Under the MCAR assumption and in the absence of covariates, Dinse (1982) obtained a nonparametric maximum likelihood estimator (NPMLE) of the survival function using an EM algorithm. Lo (1991) proved that there are infinitely many NPMLEs and some of them may be inconsistent; he consequently constructed a consistent and asymptotically normal estimator. Gijbels, Lin & Ying (1993, 2007) and McKeague & Subramanian (1998) proposed further improvements on these estimators. When covariates are present, Gijbels, Lin & Ying (1993) initiated research on estimation under the Cox model. McKeague & Subramanian (1998) provided an alternative approach to estimation. Subramanian (2000) considered estimation under proportionality of conditional hazards. Zhou & Sun (2003) studied the additive hazards regression model.

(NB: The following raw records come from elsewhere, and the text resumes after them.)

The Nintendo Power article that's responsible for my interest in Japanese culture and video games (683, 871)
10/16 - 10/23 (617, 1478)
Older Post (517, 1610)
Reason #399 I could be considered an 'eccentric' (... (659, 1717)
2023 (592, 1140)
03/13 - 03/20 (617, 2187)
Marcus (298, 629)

Under the MAR assumption, van der Laan & McKeague (1998) first addressed efficient estimation of the survival function and proposed a sieved nonparametric maximum likelihood estimator. Further developments along the lines of efficient estimation can be found in Subramanian (2004, 2006) and Wang & Ng (2008). Goetghebeur & Ryan (1995) and Lu & Tsiatis (2001) analyzed competing risks data with missing cause of failure under proportional hazards regression models. Gao & Tsiatis (2005) considered the linear transformation competing risks model with missing cause of failure. Recently, Lu & Liang (2008) studied competing risks data with missing cause of failure under the semiparametric additive hazards model, and suggested the inverse probability weighted (IPW) and double robust (DR) estimators. To obtain these estimators, however, they imposed parametric models for two components: the probability that the censoring indicator is not missing and the conditional probability of a given failure type.

In this article, we propose estimators for the regression parameters in a semiparametric additive hazards model, where the failure times are subject to right censoring and some censoring indicators are missing at random. We provide simple and fully augmented weighted estimators that incorporate incomplete data nonparametrically. Unlike Lu & Liang (2008), no parametric models are assumed for the missingness probability or the conditional probability of an uncensored observation; instead, we use nonparametric kernel smoothing techniques to estimate these probabilities. The resulting estimators have closed forms and are easy to implement. Under the usual MAR assumption, both the simple and fully augmented weighted estimators are consistent and asymptotically equivalent, i.e., they have the same asymptotic normal distribution. In addition, the asymptotic properties of the estimated baseline cumulative hazard function are also established for the model.

The remainder of the paper is organized as follows. Section 2 presents the simple and fully augmented weighted estimators and their asymptotic properties under the MAR assumption. Section 3 reports simulation results that show the proposed estimators perform well. In Section 4, our methods are applied to analyze the brain cancer data described earlier. Our concluding remarks follow in Section 5 and technical proofs are relegated to the Appendix.

2. ESTIMATION PROCEDURE

Under an additive hazards model, the hazard function for failure time T given covariate Z is assumed to be of the form

λ(tZ)=λ0(t)+β0Z, (1)

where λ0(t) is an unspecified baseline hazard function and β0 is a p-vector of unknown regression parameters. In the case where all data are observed, Lin & Ying (1994) introduced a pseudoscore function for the parameter vector β0 and showed that the resulting estimator is consistent and asymptotically normal, with an easily estimated covariance matrix.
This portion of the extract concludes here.